Tanjak, Topi Khas Adat Melayu Buat Penasaran Sandiaga Uno Saat Hadiri Bajafash Batam

BacariaNews

Bacaria.id, Batam -Menteri Pariwisata dan Ekonomi Kreatif/Kepala Badan Pariwisata dan Ekonomi Kreatif (Menparekraf/Kabaparekraf) Sandiaga Salahuddin Uno tidak henti-hentinya menunjukkan perhatiannya terhadap UMKM ekonomi kreatif lokal dalam setiap kunjungan kerjanya guna mendorong promosi produk UMKM dalam negeri.

Sehingga pelaku UMKM bisa mengambil peran terhadap kebangkitan ekonomi dan penciptaan lapangan kerja yang lebih luas. Seperti yang dilakukan Menparekraf Sandiaga sebelum membuka perhelatan “Batam Jazz and Fashion (Bajafash)”, yang berlangsung di Panbil Eco Edu Park, Batam, Kepri, Jumat (28/7/2023).

Selain menghadirkan deretan musisi dan pertunjukan fesyen, Bajafash juga menghadirkan bazar UMKM hasil kolaborasi dengan Bank Indonesia sebagai bagian dari “Road to Gebyar Melayu Pesisir”.

Menparekraf Sandiaga pun berkeliling ke stan-stan bazar UMKM. Salah satu produk yang mencuri perhatian Menparekraf Sandiaga adalah topi khas adat Melayu yang biasa disebut dengan ‘Tanjak’ karya desainer bernama Baskoro dengan nama brand Raja Qisty.

Menparekraf Sandiaga pun menjajal ‘Tanjak’ berwarna hijau yang bermakna “Putra Kayangan’. ‘Putra Kayangan’ ini biasa dipakai oleh kaum bangsawan Melayu. ‘Tanjak’ sendiri memiliki sebutan dan nama yang berbeda. Ada yang disebut ‘Mahkota Alam’ biasa digunakan oleh kaum cendikiawan, ‘Nahkoda Trong’ digunakan oleh seseorang yang setia membantu menjaga keamanan laut dengan sikap-sikap kepahlawanan, dan masih banyak sebutan Tanjak lainnya.

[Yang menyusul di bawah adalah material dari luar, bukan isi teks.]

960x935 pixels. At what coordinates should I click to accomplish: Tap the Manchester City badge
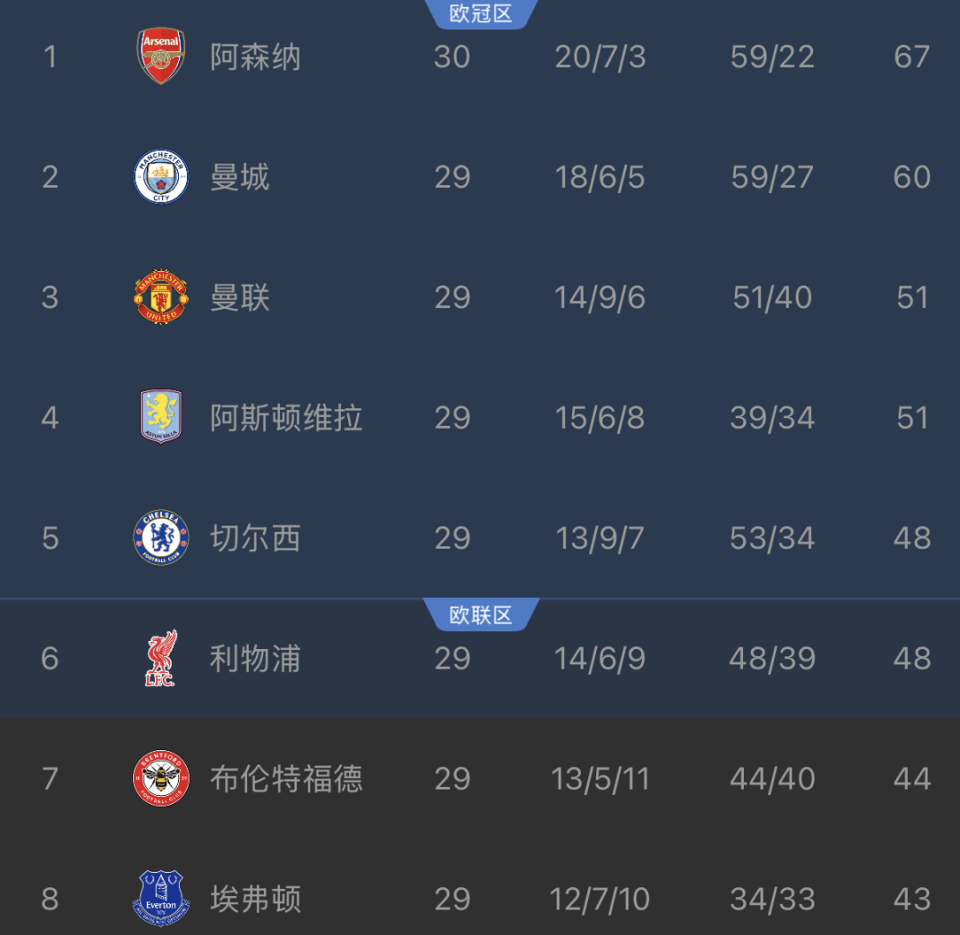pyautogui.click(x=161, y=178)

“Warna Tanjaknya bagus sekali. Tadi awal pakai kesempitan, tapi untungnya bisa di-_adjust_, jadi pas di kepala saya,” ujar Sandiaga.

Karena menurut Menparekraf Sandiaga Tanjak berwarna hijau ini menjadi simbol pembangunan ekonomi hijau yang berkelanjutan, maka tanpa berfikir lama ia langsung membeli topi adat tersebut.

Untuk Tanjak yang digunakan Menparekraf Sandiaga sendiri dibanderol dengan harga Rp250 ribu. Harga ini tergantung apakah Tanjak yang dibuat menggunakan songket secara keseluruhan atau tidak. Sementara Menparekraf membeli Tanjak yang berbahan _full_ songket.

“UMKM di Batam ini keren banget. Tadi saya lihat kualitasnya sudah bagus, sudah terkurasi, dan setiap UMKM itu menciptakan lapangan kerja, 4 sampai 6 lapangan kerja. Dan inilah bagian dari target kita menciptakan 4,4 lapangan kerja,” kata Sandiaga.

Menurut keterangan Pemilik Raja Qisty, Baskoro, untuk membuat topi adat khas Melayu tidak memerlukan waktu lama. Satu produk hanya memakan waktu sekitar 2 jam.

Lebih lanjut Baskoro menjelaskan bahwa produknya memang memiliki target pasar yang khusus, yakni orang-orang Melayu baik dalam maupun luar negeri. Untuk di Indonesia sendiri wilayah yang menjadi sasarannya adalah Kalimantan Barat, Medan, Lampung, Palembang, dan Pekanbaru. Sementara untuk pasar luar negeri yakni negara Singapura, Thailand, dan Malaysia.

Selain topi, Baskoro juga menjual berbagai produk khas Melayu lainnya seperti pakaian dan sandal. Untuk pakaiannya sendiri sudah ia modifikasi, diberikan sentuhan inovasi agar pakaian khas Melayu ini bisa digunakan sebagai pakaian sehari-hari.

“Baju ini sudah saya modifikasi, biasanya kalau baju Melayu motifnya polos. Jadi saya memberikan motif lain agar anak-anak muda bisa menggunakan baju ini sebagai pakaian sehari-hari. Sehingga tidak hanya dipakai pada acara tertentu saja,” ujar Baskoro.